All of these training evaluators can be accessed after the training has completed. The code below shows this, along with plots of each training evaluator as a function of epoch (training cycle number).

[8]:
# Note that the key given to the *MetricEvaluator* must be
# what comes after callbacks[0].
fidelities = callbacks[0].Fidelity

# Alternatively, we can use the usual dictionary/list subsripting
# syntax. This is useful in cases where the name of the
# metric contains special characters or spaces.
KLs = callbacks[0]["KL"]
coeffs = callbacks[0]["A_Ψrbm_5"]

epoch = np.arange(period, epochs + 1, period)
[9]:
# Some parameters to make the plots look nice
params = {
    "text.usetex": True,
    "font.family": "serif",
    "legend.fontsize": 14,
    "figure.figsize": (10, 3),
    "axes.labelsize": 16,
    "xtick.labelsize": 14,
    "ytick.labelsize": 14,
    "lines.linewidth": 2,
    "lines.markeredgewidth": 0.8,
    "lines.markersize": 5,
    "lines.marker": "o",
    "patch.edgecolor": "black",
}
plt.rcParams.update(params)
plt.style.use("seaborn-deep")
[10]:
# Plotting
fig, axs = plt.subplots(nrows=1, ncols=3, figsize=(14, 3))
ax = axs[0]
ax.plot(epoch, fidelities, "o", color="C0", markeredgecolor="black")
ax.set_ylabel(r"Fidelity")
ax.set_xlabel(r"Epoch")

ax = axs[1]
ax.plot(epoch, KLs, "o", color="C1", markeredgecolor="black")
ax.set_ylabel(r"KL Divergence")
ax.set_xlabel(r"Epoch")

ax = axs[2]
ax.plot(epoch, coeffs, "o", color="C2", markeredgecolor="black")
ax.set_ylabel(r"$A\psi_{RBM}[5]$")
ax.set_xlabel(r"Epoch")

plt.tight_layout()
plt.show()
../../_images/_examples_Tutorial1_TrainPosRealWaveFunction_tutorial_quantum_ising_17_0.png

It should be noted that one could have just ran nn_state.fit(train_samples), which uses the default hyperparameters and no training evaluators.

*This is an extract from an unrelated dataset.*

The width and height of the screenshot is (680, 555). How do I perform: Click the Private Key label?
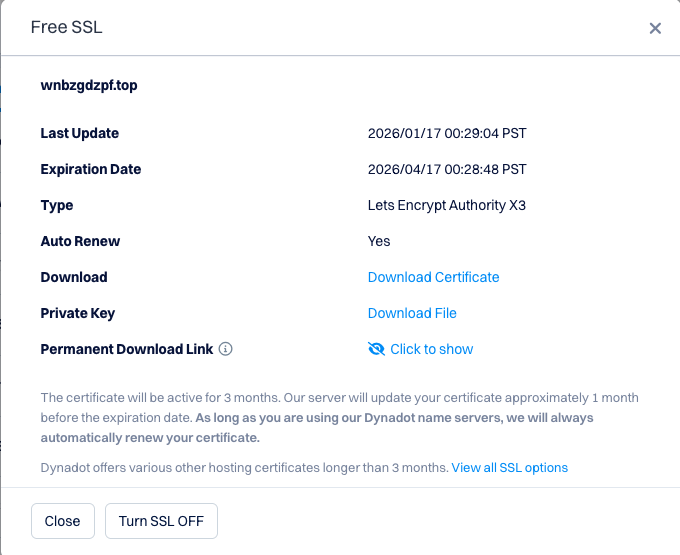[78, 313]
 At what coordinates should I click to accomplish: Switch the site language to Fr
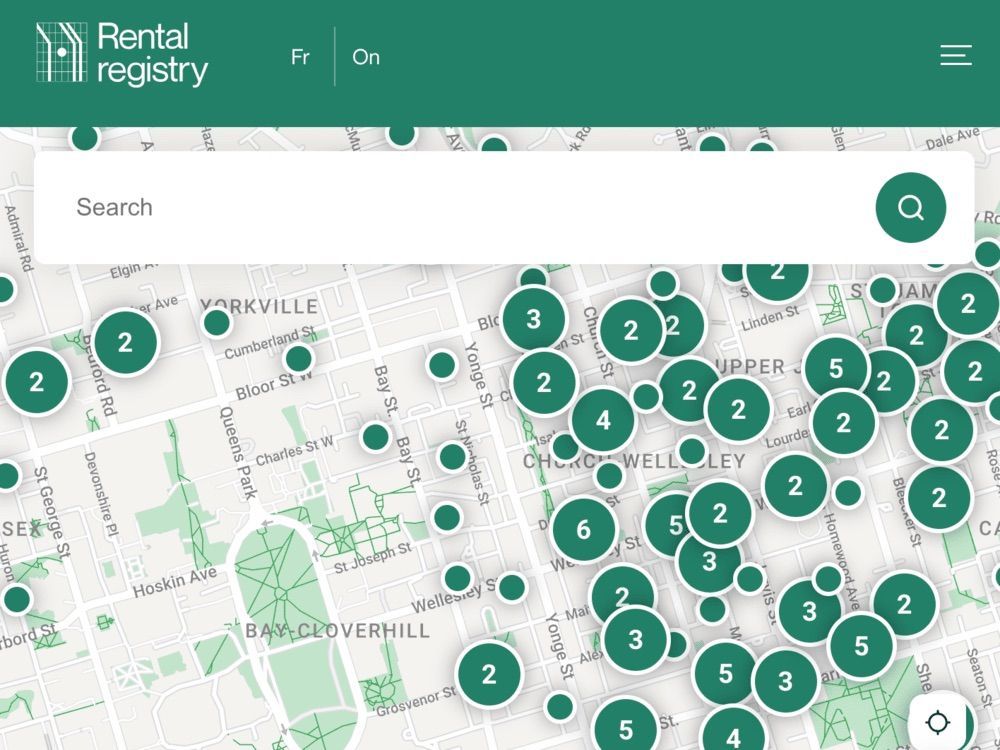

To demonstrate how important it is to find the optimal hyperparameters for a certain system, restart this notebook and comment out the original fit statement, then uncomment and run the cell below.

[11]:
# nn_state.fit(train_samples)

Using the non-default hyperparameters produced a fidelity of approximately 0.989, while the default hyperparameters yield approximately 0.523!

The trained RBM can be saved to a pickle file with the name saved_params.pt for future use:

[12]:
nn_state.save("saved_params.pt")

This saves the weights, visible biases and hidden biases as torch tensors under the following keys: weights, visible_bias, hidden_bias.